Workmen are seen through the notices left on the door...

Workmen are seen through the notices left on the door of an abandoned Mastic house, at 4 Sinclair St., that will be fixed under a new program. Reconstruction began Tuesday, Oct. 20, 2015, on the house, which is the first zombie home acquired by Suffolk County's land bank. Credit: Chuck Fadely

It’s easy to criticize government for ineffective and uninspired solutions to difficult situations. We do it all the time, and we should. Yet, it’s just as important to celebrate fresh, creative approaches to intractable problems.

Suffolk County’s new land bank program is one such innovation. It’s the only land bank in the state focused on redeveloping polluted properties, and though it’s in its infancy, it shows enormous promise.

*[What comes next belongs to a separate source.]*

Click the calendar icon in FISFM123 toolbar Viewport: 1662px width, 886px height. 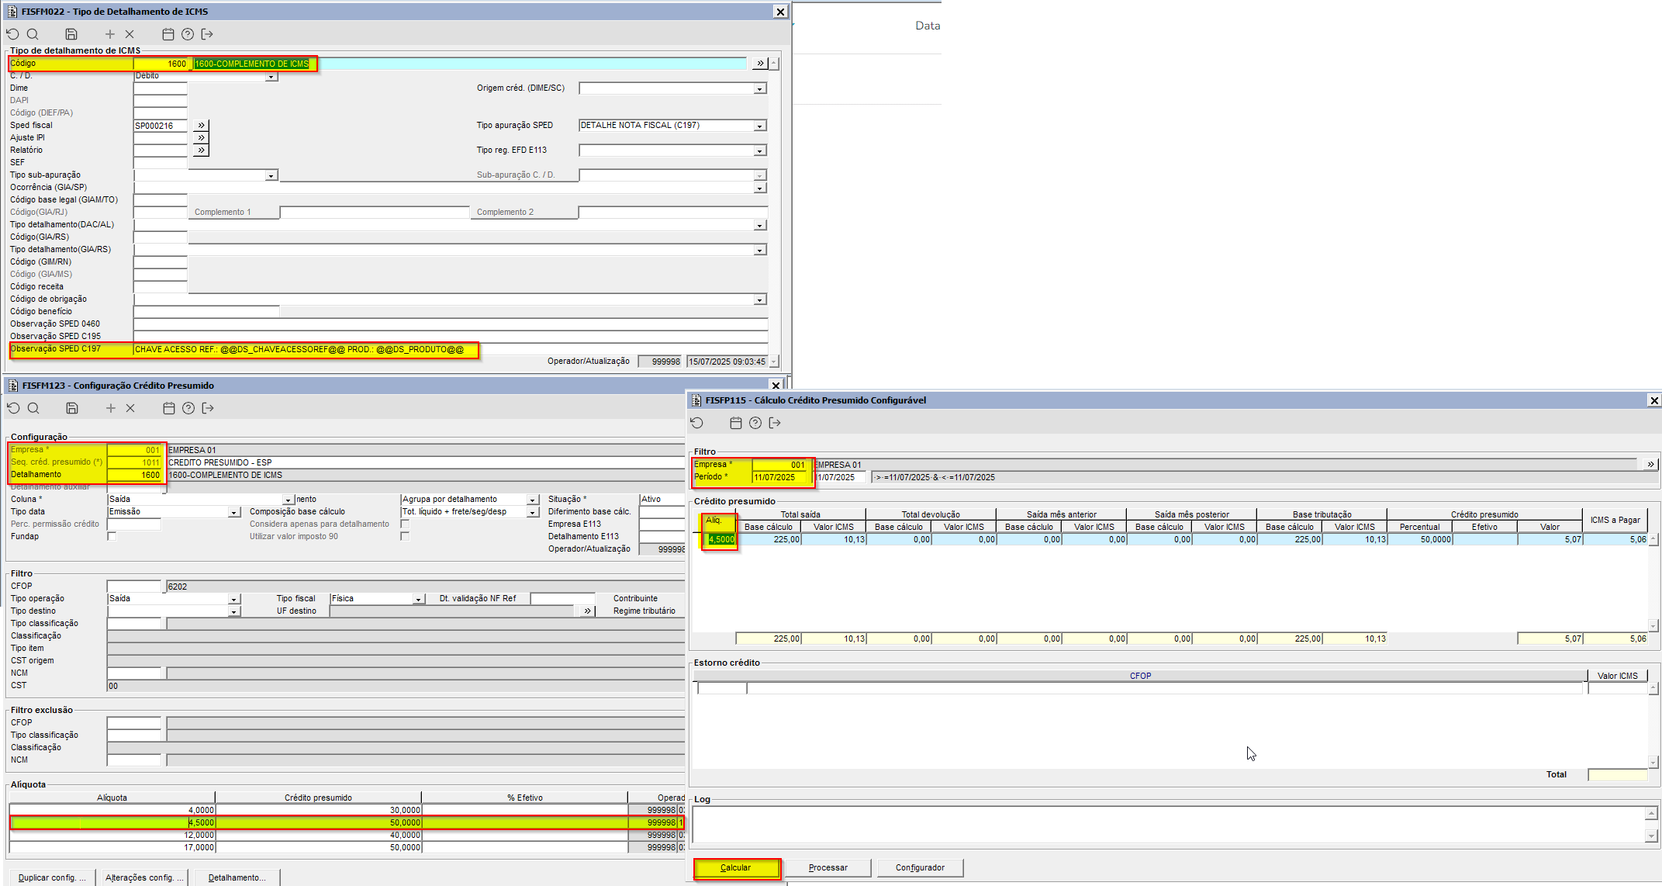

The basic idea is for the county to take title to blighted properties whose owners have stopped paying taxes, and sell the tax liens to developers. The developers pay the cost of cleaning the properties and then build on them, returning them to the tax rolls. The county gets new revenue with no financial risk, developers get properties at reduced prices, brownfields get cleaned, communities get revitalized and jobs are created. That’s a lot of wins. And the county has started a similar program that rehabs and resells zombie homes for affordable housing.

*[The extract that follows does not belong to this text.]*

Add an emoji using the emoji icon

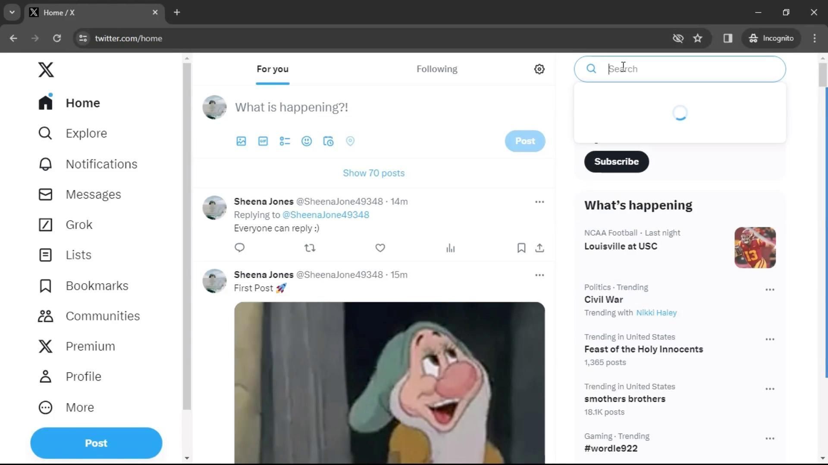tap(306, 141)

Suffolk has identified 133 blighted properties that owed $35 million in back taxes. Some were delinquent for more than 20 years. The county recently sold its first four properties under the land bank program, including a notorious landfill in Kings Park that will cost its new owners $10 million to clean up before they convert it to a solar farm. Delinquent property owners are taking notice. Faced with the threat of having their parcels seized by the land bank, more than 40 such owners got the message and paid their bills in full — nearly $5 million in back taxes.

One way to measure the program’s success is its bipartisan support among county legislators and the interest it has attracted from other municipalities seeking to replicate it. In other words: Bravo.